---------- Supplied information

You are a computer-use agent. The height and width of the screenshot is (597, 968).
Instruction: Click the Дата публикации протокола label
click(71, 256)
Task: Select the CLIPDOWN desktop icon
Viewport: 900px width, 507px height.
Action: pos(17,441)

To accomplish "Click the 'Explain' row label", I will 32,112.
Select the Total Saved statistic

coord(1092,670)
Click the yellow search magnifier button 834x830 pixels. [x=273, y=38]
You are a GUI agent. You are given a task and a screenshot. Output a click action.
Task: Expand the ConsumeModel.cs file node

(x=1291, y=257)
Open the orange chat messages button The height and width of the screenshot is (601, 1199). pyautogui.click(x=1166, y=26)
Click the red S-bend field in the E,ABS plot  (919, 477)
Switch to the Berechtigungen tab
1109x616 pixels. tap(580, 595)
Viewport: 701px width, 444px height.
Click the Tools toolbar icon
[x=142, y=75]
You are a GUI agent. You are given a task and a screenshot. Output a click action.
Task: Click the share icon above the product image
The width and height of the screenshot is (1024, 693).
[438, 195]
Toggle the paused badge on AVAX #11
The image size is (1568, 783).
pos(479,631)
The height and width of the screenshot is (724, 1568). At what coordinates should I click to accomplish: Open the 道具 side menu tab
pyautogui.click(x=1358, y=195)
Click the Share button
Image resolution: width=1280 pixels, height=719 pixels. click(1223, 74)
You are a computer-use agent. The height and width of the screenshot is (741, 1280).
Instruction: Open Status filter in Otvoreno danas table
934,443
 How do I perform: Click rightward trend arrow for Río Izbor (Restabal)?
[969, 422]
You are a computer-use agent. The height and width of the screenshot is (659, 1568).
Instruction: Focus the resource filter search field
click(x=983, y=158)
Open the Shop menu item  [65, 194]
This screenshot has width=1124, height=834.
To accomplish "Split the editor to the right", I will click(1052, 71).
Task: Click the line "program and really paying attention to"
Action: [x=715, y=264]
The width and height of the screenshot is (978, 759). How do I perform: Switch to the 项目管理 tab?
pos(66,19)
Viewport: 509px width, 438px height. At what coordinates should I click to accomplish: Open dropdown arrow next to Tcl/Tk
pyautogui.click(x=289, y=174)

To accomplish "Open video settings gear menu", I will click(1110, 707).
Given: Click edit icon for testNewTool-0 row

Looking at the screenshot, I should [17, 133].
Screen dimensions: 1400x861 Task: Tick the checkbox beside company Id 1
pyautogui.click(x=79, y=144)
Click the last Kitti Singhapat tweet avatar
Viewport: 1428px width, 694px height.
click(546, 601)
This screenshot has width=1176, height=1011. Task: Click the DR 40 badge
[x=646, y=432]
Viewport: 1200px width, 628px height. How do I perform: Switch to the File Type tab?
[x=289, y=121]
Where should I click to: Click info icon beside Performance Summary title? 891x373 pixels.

--------------------

Goal of the exercise |
Pick out every line in the entries above that contains the string "filter". Case counts.

Written response |
Instruction: Open Status filter in Otvoreno danas table
Instruction: Focus the resource filter search field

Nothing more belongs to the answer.